With everything that is different about this season for Notre Dame women’s basketball –– a new head coach, new teammates, new protocols, and a uniquely designed schedule –– the team’s steadfast commitment to causes bigger than themselves and to helping others remains unchanged. Empowering confident young women and aiding their off-court development was a crucial tenet of coach Muffet McGraw’s philosophy, and even after a single turbulent offseason, it’s quite clear that the same is true of first-year Irish head coach Niele Ivey.
Recently, during the week of October 18-23, Notre Dame hosted its first ever Unity Week in coordination with this year’s StaND Together initiative and the Notre Dame Athletics Diversity and Inclusion Council. Events hosted throughout the week were intended to provide opportunities for and encourage discourse surrounding issues of racial and social injustice for student-athletes, staff, and the campus community.
On Sunday, Oct 18., the women’s basketball team kicked off Unity Week by participating in and sponsoring “Race for Change;” a 3.5 mile community walk that focused on raising awareness of social injustice, uplifting the African American community, and combatting systems of oppression. The team didn’t want to give the walk a more specific title or purpose, but rather, used the opportunity to speak out against the hate and injustice that has recently been festering nationwide. The “Race for Change” organization hosts walks and rallys all across the country, raising awareness on topics ranging from cancer to race relations to local sports team funding.
The women’s team invited all other winter sports teams, as NCAA and university rules prohibited the walk from being open to the public, to the newly renovated Library Lawn to ponder how they could all have a positive impact on the surrounding communities. Notre Dame head coach Niele Ivey, as well as senior Mikayla Vaughn and junior Abby Prohaska, all spoke briefly at the event and called on their peers to do more to make their communities and this world a more loving, inclusive place. Vaughn and Prohaska are two of the team’s most outspoken veteran leaders, and coach Ivey is the new face of the program.
In her speech, coach Ivey noted, “Coming back, my mission is to love, to serve, to mentor this group, and also this community. That’s the core value of Notre Dame, and it’s definitely the core value for women’s basketball.” We’re still over a month out before any games are set to be played in the world of college basketball, yet coach Ivey has been accomplishing this mission already. This “Race for Change” walk came just a few weeks after the team held a clothing drive for local school children, and back in August the team participated in a community rally with other South Bend organizations to provide backpacks, masks, sanitizer and other safety resources and school supplies for those in need ahead of the 2020-2021 academic year.
Junior guard Katlyn Gilbert, whom coach Ivey, then an assistant coach, recruited as a high school athlete, believes all of the work the team is doing together off of the court will have benefits for their on the court play as well in terms of building trust and deeper bonds.

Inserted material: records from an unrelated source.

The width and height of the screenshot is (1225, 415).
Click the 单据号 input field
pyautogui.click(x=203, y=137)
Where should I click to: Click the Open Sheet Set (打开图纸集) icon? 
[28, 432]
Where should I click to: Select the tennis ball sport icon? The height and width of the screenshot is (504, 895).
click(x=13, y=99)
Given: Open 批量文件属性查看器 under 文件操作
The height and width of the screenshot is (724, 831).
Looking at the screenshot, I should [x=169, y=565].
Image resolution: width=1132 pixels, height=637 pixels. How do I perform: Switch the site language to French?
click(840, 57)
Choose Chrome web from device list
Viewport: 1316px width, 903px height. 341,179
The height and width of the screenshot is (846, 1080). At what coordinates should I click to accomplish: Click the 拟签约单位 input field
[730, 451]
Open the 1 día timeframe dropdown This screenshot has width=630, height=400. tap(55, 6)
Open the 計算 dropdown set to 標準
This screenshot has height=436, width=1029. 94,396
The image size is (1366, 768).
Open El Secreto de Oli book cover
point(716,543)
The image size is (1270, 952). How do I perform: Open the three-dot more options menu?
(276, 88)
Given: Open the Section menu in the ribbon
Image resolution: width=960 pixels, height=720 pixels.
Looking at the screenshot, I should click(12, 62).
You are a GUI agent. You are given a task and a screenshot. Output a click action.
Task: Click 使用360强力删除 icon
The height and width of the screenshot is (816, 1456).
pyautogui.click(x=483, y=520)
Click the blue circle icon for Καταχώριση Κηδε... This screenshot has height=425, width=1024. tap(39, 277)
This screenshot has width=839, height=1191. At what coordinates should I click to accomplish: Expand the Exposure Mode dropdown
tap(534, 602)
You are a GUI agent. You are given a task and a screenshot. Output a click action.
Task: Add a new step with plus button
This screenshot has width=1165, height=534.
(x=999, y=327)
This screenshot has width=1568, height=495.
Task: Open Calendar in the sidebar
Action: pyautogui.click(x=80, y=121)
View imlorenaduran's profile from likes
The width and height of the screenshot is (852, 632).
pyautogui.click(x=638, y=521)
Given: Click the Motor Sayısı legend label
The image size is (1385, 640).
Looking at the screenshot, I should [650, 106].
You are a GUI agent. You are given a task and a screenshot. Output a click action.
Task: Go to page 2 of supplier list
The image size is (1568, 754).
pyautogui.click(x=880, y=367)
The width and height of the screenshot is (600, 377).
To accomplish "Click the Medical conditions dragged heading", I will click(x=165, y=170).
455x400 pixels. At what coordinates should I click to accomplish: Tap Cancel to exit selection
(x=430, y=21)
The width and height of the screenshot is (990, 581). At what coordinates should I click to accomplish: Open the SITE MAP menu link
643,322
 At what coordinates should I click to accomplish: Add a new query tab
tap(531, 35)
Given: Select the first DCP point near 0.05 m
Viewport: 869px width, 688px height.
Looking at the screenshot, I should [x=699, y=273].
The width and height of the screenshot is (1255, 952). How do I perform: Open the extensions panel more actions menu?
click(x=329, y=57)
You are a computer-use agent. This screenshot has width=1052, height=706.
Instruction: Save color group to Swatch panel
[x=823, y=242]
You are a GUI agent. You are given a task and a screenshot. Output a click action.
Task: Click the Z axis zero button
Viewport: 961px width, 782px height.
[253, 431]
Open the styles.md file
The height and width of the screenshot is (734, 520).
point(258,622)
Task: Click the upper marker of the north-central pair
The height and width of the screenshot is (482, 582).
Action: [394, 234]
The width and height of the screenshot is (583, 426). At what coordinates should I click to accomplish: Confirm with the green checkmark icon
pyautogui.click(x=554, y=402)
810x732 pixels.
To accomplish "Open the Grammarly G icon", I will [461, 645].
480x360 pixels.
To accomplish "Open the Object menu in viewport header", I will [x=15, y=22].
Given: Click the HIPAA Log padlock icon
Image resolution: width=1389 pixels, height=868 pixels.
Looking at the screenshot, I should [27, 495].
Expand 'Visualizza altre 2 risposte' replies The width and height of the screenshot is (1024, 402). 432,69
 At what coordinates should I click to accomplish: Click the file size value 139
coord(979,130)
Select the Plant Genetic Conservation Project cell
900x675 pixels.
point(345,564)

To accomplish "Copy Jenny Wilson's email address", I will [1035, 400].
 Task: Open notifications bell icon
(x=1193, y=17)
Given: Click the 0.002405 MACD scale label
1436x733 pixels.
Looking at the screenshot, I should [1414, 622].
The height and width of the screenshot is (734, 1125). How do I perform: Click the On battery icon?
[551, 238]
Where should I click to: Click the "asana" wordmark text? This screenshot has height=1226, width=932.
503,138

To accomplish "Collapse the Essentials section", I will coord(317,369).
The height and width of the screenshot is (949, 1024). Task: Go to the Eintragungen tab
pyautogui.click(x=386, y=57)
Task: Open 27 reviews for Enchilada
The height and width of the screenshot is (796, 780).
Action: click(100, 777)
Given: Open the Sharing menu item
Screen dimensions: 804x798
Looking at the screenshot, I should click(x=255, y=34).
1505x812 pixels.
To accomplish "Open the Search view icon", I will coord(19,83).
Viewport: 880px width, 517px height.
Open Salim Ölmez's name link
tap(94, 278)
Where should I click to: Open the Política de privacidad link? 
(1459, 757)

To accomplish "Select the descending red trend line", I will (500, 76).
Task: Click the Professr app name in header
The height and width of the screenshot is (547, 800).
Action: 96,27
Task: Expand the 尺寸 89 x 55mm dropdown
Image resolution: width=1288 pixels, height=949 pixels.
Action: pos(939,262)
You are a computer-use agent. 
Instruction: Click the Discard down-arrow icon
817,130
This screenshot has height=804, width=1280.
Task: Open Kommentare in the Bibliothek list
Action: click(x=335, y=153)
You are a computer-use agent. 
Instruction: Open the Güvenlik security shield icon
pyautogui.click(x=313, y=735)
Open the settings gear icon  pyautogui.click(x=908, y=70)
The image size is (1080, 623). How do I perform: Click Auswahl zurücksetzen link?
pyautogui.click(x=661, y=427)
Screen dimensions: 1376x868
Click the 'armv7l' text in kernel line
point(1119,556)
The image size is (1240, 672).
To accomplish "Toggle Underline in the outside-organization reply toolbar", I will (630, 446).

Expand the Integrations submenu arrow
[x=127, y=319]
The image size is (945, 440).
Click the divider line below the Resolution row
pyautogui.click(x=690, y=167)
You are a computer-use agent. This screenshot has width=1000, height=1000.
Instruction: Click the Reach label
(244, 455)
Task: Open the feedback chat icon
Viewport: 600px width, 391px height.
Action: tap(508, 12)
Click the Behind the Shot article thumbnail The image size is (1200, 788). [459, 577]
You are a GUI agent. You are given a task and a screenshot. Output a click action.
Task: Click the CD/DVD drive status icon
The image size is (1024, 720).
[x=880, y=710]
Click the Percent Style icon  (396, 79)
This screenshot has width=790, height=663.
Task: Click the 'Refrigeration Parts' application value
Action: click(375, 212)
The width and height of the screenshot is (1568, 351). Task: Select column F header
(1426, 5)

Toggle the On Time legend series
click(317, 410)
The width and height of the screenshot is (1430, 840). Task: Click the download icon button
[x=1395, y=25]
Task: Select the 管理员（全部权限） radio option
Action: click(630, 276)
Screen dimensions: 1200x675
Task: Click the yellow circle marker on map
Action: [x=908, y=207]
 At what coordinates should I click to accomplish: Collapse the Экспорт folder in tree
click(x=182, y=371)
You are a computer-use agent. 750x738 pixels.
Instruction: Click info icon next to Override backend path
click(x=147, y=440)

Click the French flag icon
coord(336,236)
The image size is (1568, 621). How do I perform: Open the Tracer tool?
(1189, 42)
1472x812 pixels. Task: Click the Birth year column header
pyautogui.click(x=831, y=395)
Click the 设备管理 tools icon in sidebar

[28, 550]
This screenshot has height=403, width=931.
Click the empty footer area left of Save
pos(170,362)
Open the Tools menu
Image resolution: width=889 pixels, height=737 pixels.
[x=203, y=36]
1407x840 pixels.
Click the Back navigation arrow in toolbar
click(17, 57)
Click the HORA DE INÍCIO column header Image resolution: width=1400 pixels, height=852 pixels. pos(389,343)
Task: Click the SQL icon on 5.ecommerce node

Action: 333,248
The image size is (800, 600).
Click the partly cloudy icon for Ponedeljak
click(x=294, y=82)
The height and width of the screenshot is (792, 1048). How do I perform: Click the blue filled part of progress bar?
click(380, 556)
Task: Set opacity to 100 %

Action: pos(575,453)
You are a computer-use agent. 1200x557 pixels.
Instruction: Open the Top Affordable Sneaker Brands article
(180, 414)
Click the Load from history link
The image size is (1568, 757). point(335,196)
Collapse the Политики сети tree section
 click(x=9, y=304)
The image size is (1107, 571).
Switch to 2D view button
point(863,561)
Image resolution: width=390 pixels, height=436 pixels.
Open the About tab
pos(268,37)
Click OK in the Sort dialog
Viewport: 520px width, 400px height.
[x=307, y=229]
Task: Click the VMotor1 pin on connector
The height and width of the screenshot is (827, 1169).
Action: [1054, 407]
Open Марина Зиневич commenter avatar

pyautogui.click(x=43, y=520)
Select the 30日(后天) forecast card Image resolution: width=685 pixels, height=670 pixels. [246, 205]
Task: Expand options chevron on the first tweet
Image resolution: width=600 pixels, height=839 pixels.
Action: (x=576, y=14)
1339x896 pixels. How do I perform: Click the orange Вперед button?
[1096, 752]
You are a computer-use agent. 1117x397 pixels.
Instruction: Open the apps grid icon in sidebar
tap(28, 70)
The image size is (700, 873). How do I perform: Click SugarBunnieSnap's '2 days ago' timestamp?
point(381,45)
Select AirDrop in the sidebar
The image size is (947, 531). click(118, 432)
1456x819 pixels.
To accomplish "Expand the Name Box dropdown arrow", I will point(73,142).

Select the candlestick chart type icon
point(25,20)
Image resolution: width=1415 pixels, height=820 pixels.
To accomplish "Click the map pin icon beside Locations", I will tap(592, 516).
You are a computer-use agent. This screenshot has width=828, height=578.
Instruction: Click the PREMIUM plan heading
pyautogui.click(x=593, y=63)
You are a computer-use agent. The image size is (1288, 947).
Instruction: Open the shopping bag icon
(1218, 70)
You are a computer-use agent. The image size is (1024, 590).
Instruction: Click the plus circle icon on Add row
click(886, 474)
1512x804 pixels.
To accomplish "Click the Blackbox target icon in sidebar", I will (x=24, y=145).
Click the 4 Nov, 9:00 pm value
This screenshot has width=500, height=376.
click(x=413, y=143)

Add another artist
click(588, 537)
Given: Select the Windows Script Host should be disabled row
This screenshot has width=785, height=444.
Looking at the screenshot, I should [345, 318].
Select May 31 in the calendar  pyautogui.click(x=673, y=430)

“I believe that the people that are on this team now, this is our passion; our passion is playing basketball but also helping people. The feeling that you get from helping individuals and doing good in the community, that brings a closeness to each other that you really can't do that if you just were to go to practice every day and then go home,” Gilbert affirmed. For Gilbert, she’s glad she and her teammates aren’t the only ones that get to see coach Ivey’s greatness anymore.
“It's just amazing to see her success and her leadership actually coming to light and everybody being able to actually see it instead of it all being behind the scenes with our team. She's in a position now that she can help so many people and change so many lives and it's amazing to see it because I know she's talked about it for years, this is her dream.”
This year’s Notre Dame women’s team may feature a flurry of new faces and challenges, but the past seven months have shown that coach Ivey and her team are prepared to fight for what is right no matter the circumstances. If the team has half the impact on the court as they’ve had off it, we’ll be rooting them on again in March in no time.
By The Numbers:
24: The number of consecutive NCAA tournament appearances for Notre Dame women’s basketball dating back to 1996. During this time, the Irish have made nine Final Four appearances and won two national championships (2001 and 2018). This streak remains intact, according to the NCAA, following the cancellation of the 2020 NCAA tournament.
848: The total number of wins Muffet McGraw compiled as the head coach of Notre Dame over the course of 33 years, out of 936 total wins. McGraw finished her career as one of just five NCAA Division I men’s or women’s basketball coaches with at least 930 wins, nine Final Fours and multiple titles – others include Pat Summitt, Tara VanDerveer, Geno Auriemma and Duke men’s coach Mike Krzyzewski.
1: Irish Head Coach Niele Ivey is the first and only female African American head coach in Notre Dame athletics history. Coach Ivey was also one of only a few female African American coaches sitting on an NBA bench last season, working as an assistant coach with the Memphis Grizzlies. The former Irish All-American point guard was an integral member of the 2001 national championship team and has been a part of all nine Final Four appearances in her combined 17 seasons with the team as a player and assistant coach.